**Problem requirements**. All lines from the one bearing "Our Services (1809, 822)" through the end of the data below must be printed exactly as they stand, with pictures removed.
──────────
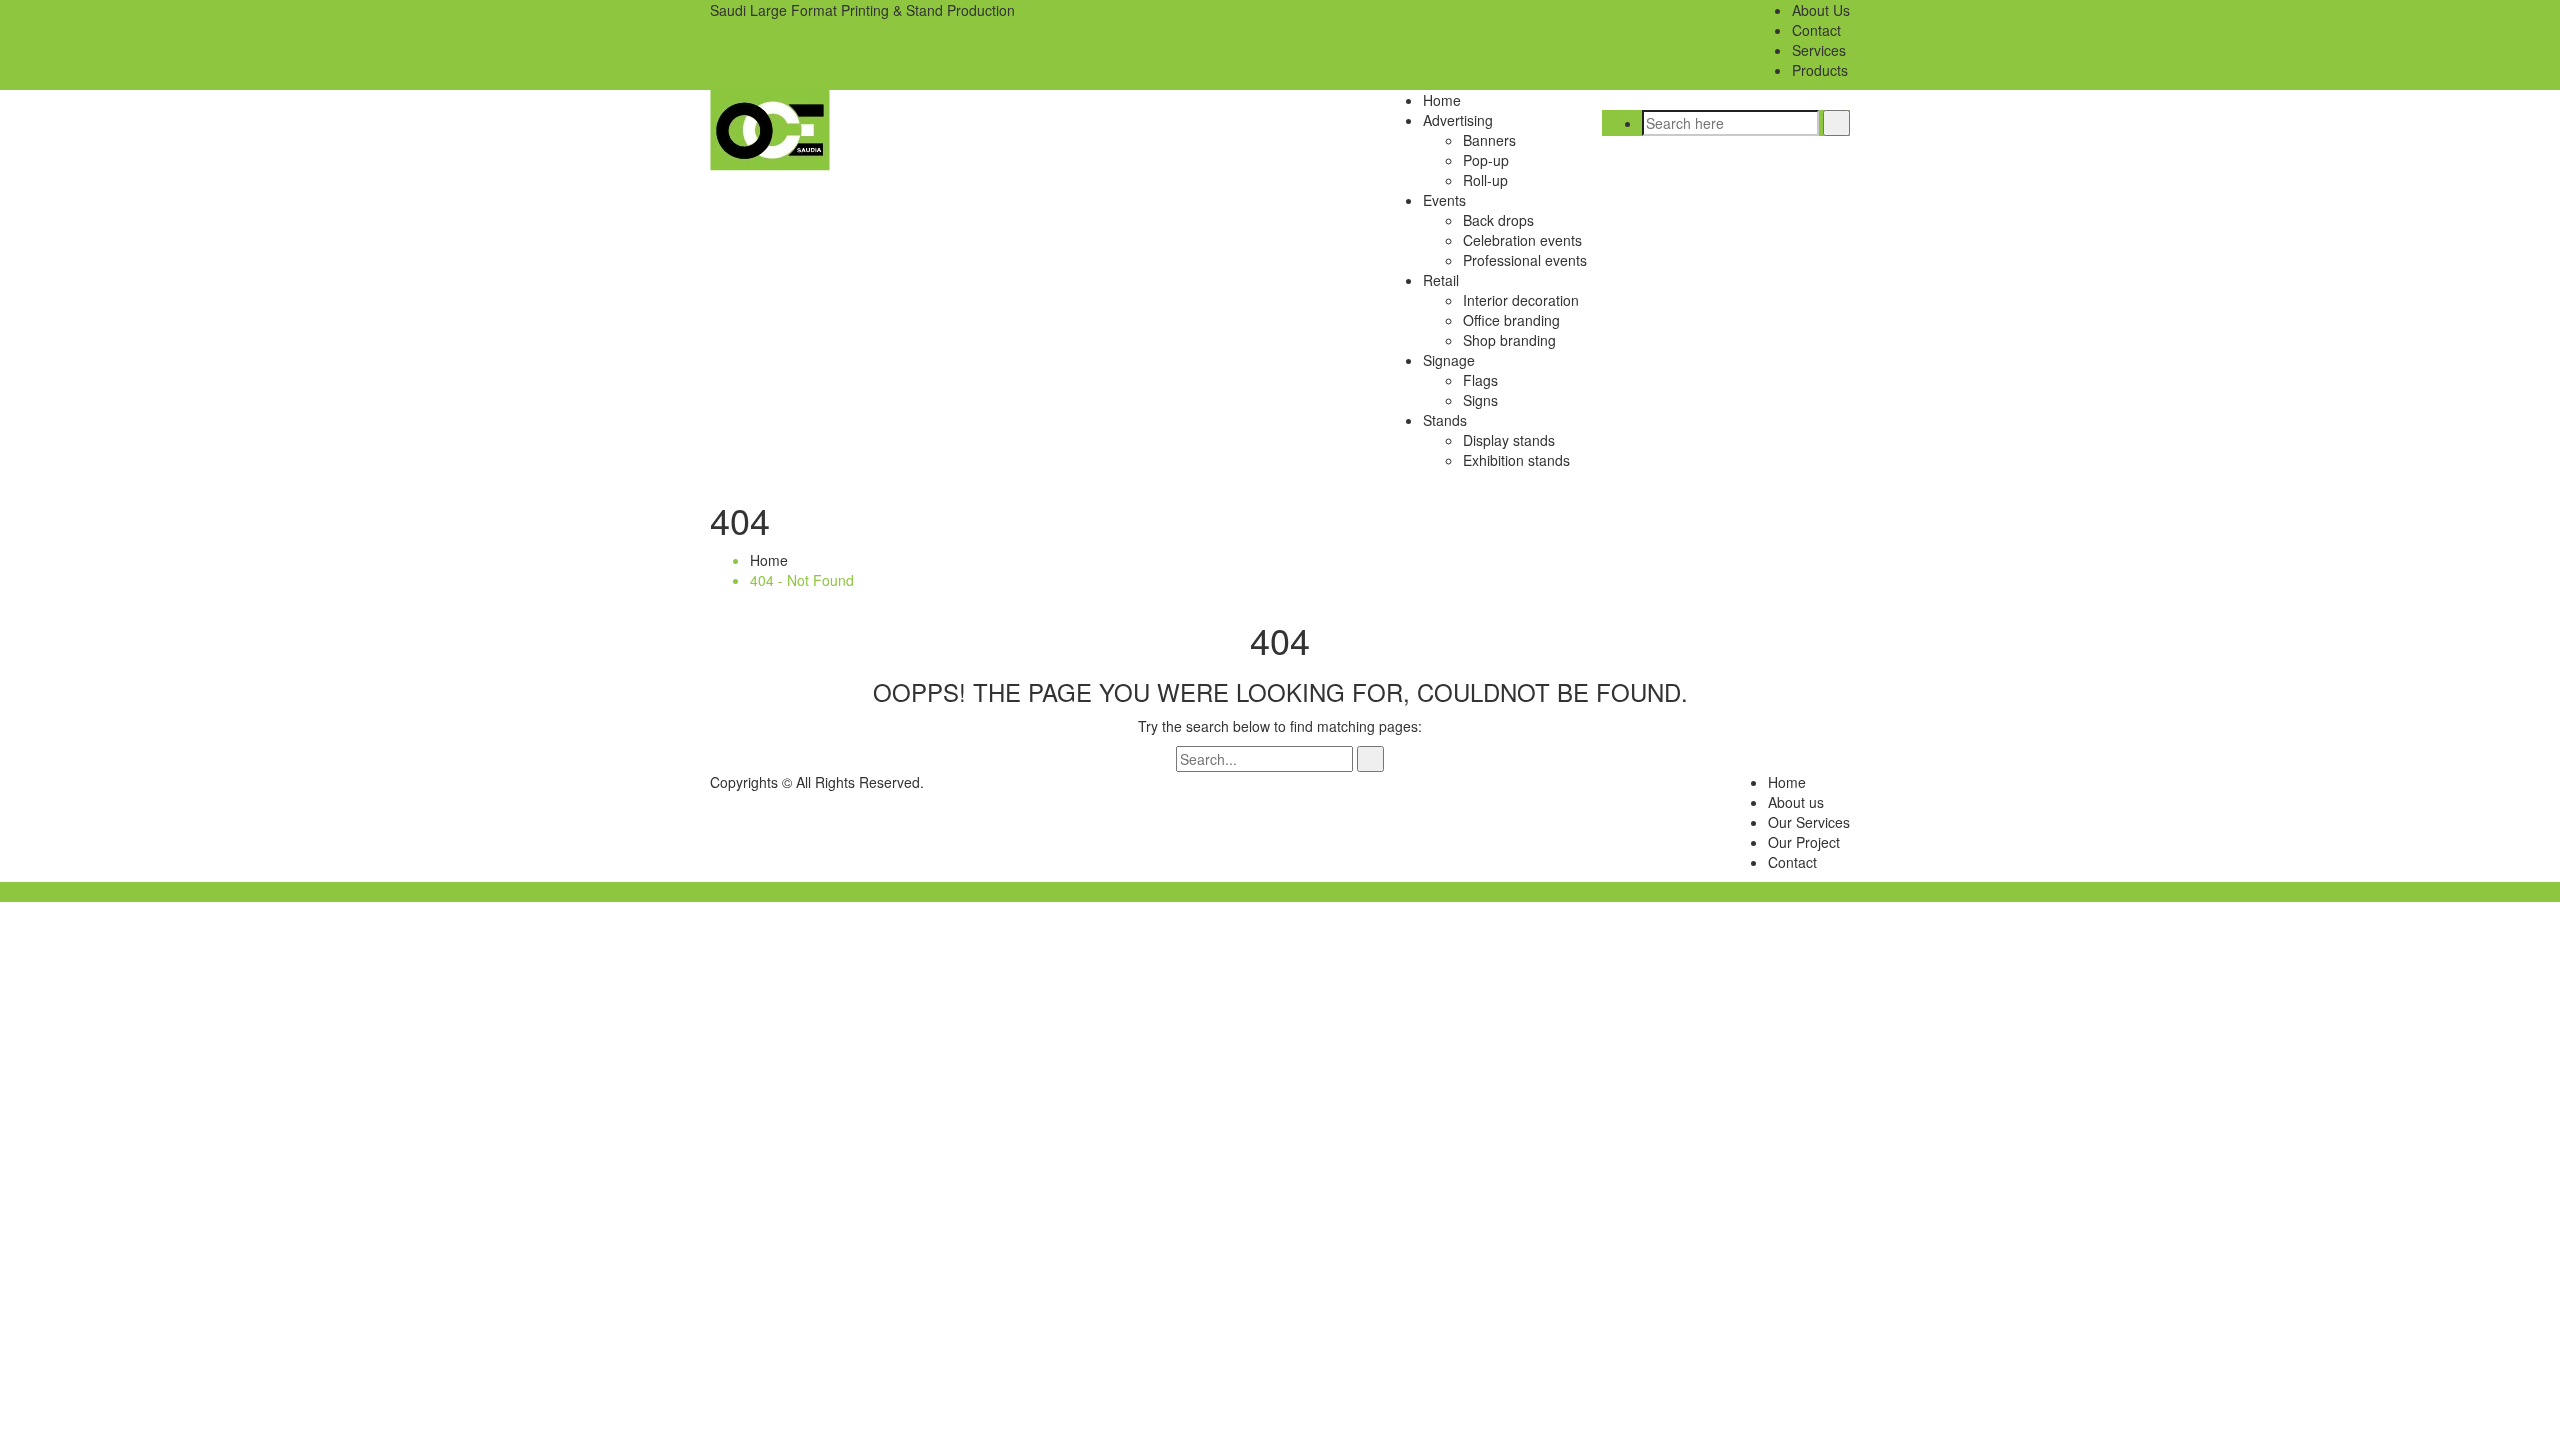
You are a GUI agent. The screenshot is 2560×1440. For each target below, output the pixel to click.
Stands (1445, 420)
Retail (1441, 280)
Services (1819, 50)
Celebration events (1522, 240)
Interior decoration (1521, 300)
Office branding (1511, 320)
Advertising (1458, 120)
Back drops (1498, 220)
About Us (1821, 10)
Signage (1449, 360)
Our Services (1809, 822)
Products (1820, 70)
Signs (1480, 400)
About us (1796, 802)
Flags (1480, 380)
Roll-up (1485, 180)
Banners (1489, 140)
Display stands (1509, 440)
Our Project (1804, 842)
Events (1444, 200)
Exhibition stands (1516, 460)
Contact (1816, 30)
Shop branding (1509, 340)
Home (1442, 100)
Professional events (1525, 260)
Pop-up (1486, 160)
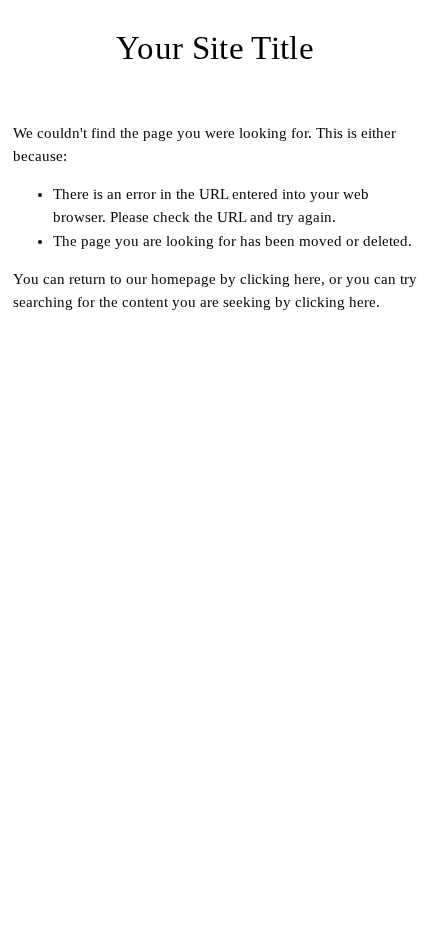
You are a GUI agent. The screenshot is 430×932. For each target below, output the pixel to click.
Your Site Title (215, 47)
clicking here (280, 279)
──────────
**Answer box**.
Our Services (1809, 822)
Products (1820, 70)
Signs (1480, 400)
About us (1796, 802)
Flags (1480, 380)
Roll-up (1485, 180)
Banners (1489, 140)
Display stands (1509, 440)
Our Project (1804, 842)
Events (1444, 200)
Exhibition stands (1516, 460)
Contact (1816, 30)
Shop branding (1509, 340)
Home (1442, 100)
Professional events (1525, 260)
Pop-up (1486, 160)
You are a GUI agent. The screenshot is 430×932. For each target below, output the pixel to click.
Your Site Title (215, 47)
clicking here (280, 279)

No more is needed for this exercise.